SHORT EXERCISE 1: In the rows below, start at the line containing "The width and height of the screenshot is (900, 675)." and stop after the line containing "tap(792, 119)", then reproduce that run of lines word for word.

Performance Case Study: Caching Cryptographically Signed-URLs In Redis In Lucee 5.2.9.40

By Ben Nadel on August 20, 2019

A month ago, I shared the results of my attempt to improve request performance with parallel data-access in Lucee 5.2.9.40. The main take-away from that experiment was that parallelization is not a silver bullet for data-access. Especially when the cost of spawning asynchronous threads in Lucee is non-zero. That said, one critical piece of insight that I did get from the experiment was the fact that generating Signed-URLs (Amazon S3 pre-signed URLs) was surprisingly expensive. So much so that it accounted for about half of the request latency. Upon seeing this, I decided to perform a follow-up experiment where I cache pre-signed URLs in Redis rather than having to re-generate them on every request. This ended up having a positive effect on performance, despite the additional HTTP request to Redis.

Generating pre-signed URLs requires cryptographic hashing. In the case of Amazon S3, a signature is generated using an Hmac (Hashed Message Authentication Code) Sha1 algorithm based on your Secret Key. I assume that this is the part of the workflow that is creating the request latency. And, by putting the generated URLs in Redis, we can amortize the cost of this cryptographic hashing over a large number of HTTP requests.

SHORT EXERCISE 2: Pick up the case study on caching Amazon S3 pre-signed URLs in Redis and keep writing it from the point where it stops.

TASK DATA:
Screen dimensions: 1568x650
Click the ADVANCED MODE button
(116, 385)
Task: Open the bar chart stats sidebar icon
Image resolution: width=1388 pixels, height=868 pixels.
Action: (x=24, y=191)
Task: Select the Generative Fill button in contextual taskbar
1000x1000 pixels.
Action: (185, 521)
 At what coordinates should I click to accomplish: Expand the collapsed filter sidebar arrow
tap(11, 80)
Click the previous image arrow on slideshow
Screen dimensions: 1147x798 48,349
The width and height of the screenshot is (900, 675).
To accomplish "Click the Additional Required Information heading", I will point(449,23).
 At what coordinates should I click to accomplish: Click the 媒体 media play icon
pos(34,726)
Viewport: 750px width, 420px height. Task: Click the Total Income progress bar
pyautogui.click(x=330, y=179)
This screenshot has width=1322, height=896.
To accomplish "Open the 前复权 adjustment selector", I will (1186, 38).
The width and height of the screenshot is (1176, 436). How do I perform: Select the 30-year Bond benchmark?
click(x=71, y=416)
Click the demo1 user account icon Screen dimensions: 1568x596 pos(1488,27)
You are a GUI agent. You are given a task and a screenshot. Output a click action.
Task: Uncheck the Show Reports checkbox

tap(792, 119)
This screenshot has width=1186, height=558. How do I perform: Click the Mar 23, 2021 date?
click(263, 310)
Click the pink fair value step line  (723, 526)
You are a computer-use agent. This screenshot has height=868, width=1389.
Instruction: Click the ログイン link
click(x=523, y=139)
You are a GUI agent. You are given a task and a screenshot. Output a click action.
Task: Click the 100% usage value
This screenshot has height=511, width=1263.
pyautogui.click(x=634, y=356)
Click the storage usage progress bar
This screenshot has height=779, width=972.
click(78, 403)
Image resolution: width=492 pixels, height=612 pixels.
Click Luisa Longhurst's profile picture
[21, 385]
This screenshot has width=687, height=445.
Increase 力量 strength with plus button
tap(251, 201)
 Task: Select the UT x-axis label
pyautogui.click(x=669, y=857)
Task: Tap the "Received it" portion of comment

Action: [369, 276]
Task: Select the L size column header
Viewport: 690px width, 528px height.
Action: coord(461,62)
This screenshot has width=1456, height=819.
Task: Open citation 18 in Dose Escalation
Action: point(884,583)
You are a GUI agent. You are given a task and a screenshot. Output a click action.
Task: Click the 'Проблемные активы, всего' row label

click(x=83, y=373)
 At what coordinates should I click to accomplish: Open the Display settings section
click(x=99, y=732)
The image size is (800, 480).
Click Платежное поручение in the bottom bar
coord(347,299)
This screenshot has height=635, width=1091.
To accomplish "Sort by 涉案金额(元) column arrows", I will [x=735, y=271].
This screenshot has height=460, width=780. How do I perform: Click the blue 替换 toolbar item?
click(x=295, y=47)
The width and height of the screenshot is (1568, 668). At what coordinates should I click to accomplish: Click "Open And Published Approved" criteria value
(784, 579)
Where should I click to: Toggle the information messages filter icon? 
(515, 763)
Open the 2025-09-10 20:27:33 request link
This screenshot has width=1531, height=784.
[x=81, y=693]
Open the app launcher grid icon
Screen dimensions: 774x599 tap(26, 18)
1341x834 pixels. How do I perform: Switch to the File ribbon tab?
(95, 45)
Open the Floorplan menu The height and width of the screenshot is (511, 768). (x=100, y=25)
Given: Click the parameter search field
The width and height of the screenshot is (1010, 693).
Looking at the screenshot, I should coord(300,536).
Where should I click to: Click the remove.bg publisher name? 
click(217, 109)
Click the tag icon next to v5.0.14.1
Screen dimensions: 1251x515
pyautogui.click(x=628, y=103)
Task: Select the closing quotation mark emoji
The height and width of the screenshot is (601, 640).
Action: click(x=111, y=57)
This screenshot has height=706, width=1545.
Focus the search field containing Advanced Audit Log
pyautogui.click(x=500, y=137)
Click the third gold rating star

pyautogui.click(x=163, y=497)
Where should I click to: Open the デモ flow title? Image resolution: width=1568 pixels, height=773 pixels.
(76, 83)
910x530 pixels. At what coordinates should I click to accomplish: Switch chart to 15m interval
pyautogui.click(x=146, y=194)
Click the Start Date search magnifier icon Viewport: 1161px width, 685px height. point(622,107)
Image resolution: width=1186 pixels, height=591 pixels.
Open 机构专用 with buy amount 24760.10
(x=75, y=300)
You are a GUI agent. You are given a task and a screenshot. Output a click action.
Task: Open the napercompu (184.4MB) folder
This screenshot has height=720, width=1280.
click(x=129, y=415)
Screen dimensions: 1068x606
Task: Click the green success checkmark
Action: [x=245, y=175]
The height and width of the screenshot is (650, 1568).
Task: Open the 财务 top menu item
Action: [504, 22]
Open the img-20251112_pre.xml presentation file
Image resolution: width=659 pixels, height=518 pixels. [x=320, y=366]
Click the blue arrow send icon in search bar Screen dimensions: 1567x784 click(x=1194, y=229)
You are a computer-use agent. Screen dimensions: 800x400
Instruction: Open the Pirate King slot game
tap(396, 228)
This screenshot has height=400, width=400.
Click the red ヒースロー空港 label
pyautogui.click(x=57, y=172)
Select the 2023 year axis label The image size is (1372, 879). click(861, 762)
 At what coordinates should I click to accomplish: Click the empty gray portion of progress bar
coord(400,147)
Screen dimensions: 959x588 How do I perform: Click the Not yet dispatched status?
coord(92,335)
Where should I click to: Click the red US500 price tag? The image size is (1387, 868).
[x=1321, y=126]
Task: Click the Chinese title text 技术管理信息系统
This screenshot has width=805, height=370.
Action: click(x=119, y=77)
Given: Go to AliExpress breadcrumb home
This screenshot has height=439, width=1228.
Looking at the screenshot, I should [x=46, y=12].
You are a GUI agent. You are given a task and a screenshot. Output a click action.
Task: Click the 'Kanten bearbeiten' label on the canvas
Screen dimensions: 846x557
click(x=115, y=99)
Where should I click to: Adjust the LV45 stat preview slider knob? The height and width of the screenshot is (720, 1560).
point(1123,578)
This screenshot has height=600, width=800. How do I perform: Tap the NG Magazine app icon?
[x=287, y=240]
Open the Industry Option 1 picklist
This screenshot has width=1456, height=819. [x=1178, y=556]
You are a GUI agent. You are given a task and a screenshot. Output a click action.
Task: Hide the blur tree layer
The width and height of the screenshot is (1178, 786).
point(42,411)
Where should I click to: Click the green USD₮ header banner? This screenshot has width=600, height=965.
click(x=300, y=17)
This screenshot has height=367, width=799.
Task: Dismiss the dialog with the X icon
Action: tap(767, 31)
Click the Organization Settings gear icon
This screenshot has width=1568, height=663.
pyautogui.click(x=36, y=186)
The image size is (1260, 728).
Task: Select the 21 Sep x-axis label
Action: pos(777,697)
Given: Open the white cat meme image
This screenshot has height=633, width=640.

EXPECTED OUTPUT 1:
The width and height of the screenshot is (900, 675).
To accomplish "Click the Additional Required Information heading", I will point(449,23).
 At what coordinates should I click to accomplish: Click the 媒体 media play icon
pos(34,726)
Viewport: 750px width, 420px height. Task: Click the Total Income progress bar
pyautogui.click(x=330, y=179)
This screenshot has width=1322, height=896.
To accomplish "Open the 前复权 adjustment selector", I will (1186, 38).
The width and height of the screenshot is (1176, 436). How do I perform: Select the 30-year Bond benchmark?
click(x=71, y=416)
Click the demo1 user account icon Screen dimensions: 1568x596 pos(1488,27)
You are a GUI agent. You are given a task and a screenshot. Output a click action.
Task: Uncheck the Show Reports checkbox

tap(792, 119)

EXPECTED OUTPUT 2:
ASIDE: Part of generating secure signatures is ensure that both the producer and the consumer / verifier of a signature use the same set of inputs. I recently looked at Linked / Ordered Structs in Lucee 5.3.2.77 as one possible way to make signature generation consistent.

Redis, which I love, is a super fast key-value store. For this experiment, the "key" is going to be a representation of the pre-signed URL inputs; and, the "value" is going to be the generated pre-signed URL:

Redis[ URL inputs ] => pre-signed URL

Redis is fast. But, getting to Redis is still a network hop. And, this HTTP hop is probably the most expensive part of a Redis interaction. As such, I wanted to be smart about how I read-from and wrote-to the Redis cache. Instead of going to Redis for every single pre-signed URL, I wanted to gather all necessary URLs in one multi-read get; and then, write all missing URLs to Redis with one asynchronous, transactional multi-write.

So, for every request to the Lucee ColdFusion application (in this experiment), I am making at-most two calls to Redis: One call to gather the cached URLs; and then, another asynchronous call to Redis if - and only if - there are missing URLs that need to be cached.

Because of the "bulk read/write" model of this experiment, I couldn't just drop-in a replacement for the existing pre-signed URL generation. Instead, I had to re-work my ColdFusion code to defer generating pre-signed URLs until I had all of the inputs that I needed. Then, once I gathered the pre-signed URLs, I had to merge them back into the view-model that I was returning in my API response.

This ended-up being a non-trivial process. What I came up with was a set of "configuration" objects that I would pass to my caching URL generator. Each configuration object could contain an arbitrary metadata Struct that I would use to associate the resultant pre-signed URL with the view-model that it pertained to.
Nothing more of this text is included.